Reduced cognitive load:
By organizing controls and alerts according to intuitive groupings, pilots reported less reliance on workarounds, like checklists or external guides, and felt more in control during flight simulations.


Team alignment:
The insights, journey map, and mockups became shared references for designers, engineers, and NASA stakeholders, helping prioritize features and layout decisions based on real pilot behaviors.


Actionable design guidance:
Research findings directly shaped labeling, alert hierarchy, and dashboard organization in the mockups, ensuring design decisions were grounded in user needs and expectations.
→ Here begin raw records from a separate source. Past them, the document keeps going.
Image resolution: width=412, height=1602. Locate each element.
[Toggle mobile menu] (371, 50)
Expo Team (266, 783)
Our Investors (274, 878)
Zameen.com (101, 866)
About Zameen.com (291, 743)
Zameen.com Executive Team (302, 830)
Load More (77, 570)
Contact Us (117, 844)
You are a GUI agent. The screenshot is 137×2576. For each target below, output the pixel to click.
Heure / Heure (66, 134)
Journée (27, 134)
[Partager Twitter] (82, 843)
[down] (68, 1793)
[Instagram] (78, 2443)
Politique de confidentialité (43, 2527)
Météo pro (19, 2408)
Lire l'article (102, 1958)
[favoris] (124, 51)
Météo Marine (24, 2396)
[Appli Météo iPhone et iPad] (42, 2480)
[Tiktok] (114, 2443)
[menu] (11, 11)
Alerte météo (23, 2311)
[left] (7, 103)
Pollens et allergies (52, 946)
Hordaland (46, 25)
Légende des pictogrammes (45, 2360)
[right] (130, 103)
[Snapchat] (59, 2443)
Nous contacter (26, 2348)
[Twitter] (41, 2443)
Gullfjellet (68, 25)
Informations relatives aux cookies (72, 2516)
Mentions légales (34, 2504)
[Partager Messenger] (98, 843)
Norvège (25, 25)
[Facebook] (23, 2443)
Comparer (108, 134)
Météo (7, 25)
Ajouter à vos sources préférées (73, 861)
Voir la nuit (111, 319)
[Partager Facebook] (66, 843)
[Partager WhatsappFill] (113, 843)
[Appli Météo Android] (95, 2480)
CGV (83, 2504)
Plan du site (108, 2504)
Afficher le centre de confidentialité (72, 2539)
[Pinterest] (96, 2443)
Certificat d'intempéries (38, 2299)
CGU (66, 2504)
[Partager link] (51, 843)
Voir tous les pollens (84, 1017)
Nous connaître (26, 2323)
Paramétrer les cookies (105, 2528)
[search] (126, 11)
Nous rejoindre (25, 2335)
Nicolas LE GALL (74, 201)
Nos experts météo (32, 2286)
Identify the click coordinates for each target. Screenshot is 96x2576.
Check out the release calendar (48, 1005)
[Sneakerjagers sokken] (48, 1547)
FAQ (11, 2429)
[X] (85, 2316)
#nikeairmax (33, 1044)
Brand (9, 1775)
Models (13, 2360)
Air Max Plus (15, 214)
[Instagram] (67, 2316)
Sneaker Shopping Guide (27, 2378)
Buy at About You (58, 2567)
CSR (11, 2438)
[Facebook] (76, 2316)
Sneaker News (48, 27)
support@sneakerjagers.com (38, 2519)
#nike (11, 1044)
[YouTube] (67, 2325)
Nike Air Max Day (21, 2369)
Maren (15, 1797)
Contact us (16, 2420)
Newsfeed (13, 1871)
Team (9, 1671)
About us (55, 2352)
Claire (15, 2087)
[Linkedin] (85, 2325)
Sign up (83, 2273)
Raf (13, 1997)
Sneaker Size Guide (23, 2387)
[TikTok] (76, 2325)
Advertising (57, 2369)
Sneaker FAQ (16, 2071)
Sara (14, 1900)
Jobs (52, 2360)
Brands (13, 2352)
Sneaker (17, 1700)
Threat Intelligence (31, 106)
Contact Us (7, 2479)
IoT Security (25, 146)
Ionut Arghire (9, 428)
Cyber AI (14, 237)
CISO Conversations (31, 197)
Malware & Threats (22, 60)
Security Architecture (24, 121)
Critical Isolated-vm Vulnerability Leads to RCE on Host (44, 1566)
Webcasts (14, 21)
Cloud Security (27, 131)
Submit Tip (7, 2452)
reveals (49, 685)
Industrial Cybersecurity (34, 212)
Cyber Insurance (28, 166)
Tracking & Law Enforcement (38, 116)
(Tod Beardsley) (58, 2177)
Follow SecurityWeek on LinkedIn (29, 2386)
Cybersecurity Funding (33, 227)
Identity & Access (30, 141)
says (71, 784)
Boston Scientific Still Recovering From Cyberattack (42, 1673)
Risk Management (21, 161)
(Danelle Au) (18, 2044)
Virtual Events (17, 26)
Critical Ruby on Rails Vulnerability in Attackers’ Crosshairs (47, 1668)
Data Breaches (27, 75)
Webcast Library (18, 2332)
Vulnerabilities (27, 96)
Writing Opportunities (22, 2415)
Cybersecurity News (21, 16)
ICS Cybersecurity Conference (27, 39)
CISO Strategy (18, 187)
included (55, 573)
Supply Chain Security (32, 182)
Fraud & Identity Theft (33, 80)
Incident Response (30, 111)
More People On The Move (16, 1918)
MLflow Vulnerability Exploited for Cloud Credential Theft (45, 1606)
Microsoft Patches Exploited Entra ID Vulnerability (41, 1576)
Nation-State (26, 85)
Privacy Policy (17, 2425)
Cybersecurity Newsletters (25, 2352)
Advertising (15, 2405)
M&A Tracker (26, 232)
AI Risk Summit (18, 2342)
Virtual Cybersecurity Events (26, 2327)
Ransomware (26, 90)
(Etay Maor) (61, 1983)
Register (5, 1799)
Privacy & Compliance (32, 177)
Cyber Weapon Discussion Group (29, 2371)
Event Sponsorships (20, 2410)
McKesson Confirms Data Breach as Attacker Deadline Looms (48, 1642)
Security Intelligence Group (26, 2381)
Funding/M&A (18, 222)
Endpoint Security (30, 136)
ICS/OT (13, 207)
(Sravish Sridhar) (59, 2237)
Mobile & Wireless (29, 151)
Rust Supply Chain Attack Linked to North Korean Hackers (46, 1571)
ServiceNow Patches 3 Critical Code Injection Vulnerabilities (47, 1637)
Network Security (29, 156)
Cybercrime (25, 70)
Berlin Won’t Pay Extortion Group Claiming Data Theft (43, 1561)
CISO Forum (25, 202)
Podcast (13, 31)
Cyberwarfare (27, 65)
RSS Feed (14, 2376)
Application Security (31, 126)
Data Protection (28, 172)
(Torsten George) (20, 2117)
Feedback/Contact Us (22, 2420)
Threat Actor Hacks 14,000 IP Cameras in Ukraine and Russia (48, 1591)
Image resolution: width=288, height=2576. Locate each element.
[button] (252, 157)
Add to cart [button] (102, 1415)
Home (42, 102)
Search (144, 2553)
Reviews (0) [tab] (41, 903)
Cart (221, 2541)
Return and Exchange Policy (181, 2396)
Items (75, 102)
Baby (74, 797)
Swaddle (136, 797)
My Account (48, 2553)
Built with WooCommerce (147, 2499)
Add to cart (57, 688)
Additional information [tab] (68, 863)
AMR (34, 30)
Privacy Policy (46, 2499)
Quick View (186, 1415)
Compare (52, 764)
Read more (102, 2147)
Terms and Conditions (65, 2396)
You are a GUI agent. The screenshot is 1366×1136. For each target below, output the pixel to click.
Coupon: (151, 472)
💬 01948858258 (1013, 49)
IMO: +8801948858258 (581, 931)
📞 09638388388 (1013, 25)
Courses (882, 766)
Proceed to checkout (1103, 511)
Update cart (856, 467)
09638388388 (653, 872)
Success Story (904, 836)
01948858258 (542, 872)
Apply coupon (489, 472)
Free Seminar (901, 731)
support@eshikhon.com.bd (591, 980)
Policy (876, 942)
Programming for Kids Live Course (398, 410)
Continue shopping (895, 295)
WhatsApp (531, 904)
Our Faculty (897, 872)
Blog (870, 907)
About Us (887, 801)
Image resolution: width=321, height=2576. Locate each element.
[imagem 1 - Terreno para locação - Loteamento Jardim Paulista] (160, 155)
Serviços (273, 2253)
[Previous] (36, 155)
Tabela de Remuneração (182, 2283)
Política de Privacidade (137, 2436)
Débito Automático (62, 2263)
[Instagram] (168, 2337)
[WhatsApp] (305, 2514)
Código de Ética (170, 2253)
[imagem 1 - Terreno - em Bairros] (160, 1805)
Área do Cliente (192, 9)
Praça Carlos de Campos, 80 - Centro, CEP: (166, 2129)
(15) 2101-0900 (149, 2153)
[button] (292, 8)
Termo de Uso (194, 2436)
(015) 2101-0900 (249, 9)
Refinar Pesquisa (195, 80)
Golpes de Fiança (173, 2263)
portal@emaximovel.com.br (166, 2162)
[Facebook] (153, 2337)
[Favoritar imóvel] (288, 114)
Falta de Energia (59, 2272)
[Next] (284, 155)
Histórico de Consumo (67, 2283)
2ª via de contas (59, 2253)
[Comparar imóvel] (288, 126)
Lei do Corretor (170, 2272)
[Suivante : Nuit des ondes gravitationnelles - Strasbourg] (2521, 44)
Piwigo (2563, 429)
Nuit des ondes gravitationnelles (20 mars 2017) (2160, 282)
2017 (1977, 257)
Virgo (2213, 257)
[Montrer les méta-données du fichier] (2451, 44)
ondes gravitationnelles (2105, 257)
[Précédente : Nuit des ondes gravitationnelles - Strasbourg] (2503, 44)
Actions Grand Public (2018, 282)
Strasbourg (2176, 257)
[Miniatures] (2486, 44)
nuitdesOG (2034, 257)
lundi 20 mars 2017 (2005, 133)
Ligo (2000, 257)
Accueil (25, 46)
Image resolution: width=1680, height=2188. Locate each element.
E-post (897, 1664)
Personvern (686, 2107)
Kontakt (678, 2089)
The combination of qualitative and quantitative research, along with tangible mockups, ensured that the proposed control panel design was both user-centered and practical for real-world implementation.

What I Learned

Combine qualitative and quantitative methods for clarity:
Interviews uncovered why pilots struggled with certain controls, while card sorting and the survey quantified preferences and priorities across a larger group.


Organization drives confidence:
Even small changes in how information and alerts were grouped had a big impact on novice pilots’ confidence and ability to operate the aircraft safely.


Mockups make insights actionable:
Translating research findings into tangible mockups helped the team visualize solutions, validate assumptions, and align cross-functional stakeholders around design decisions.


Workarounds reveal hidden pain points:
Pilots’ reliance on checklists and external guides highlighted where interfaces were unclear or overwhelming, showing that solving these small friction points can have outsized effects on usability.


Iterative testing builds trust in design:
Early concept testing of mockups allowed us to refine hierarchy, labeling, and alert presentation before final development, reducing risk and ensuring the control panel met user needs.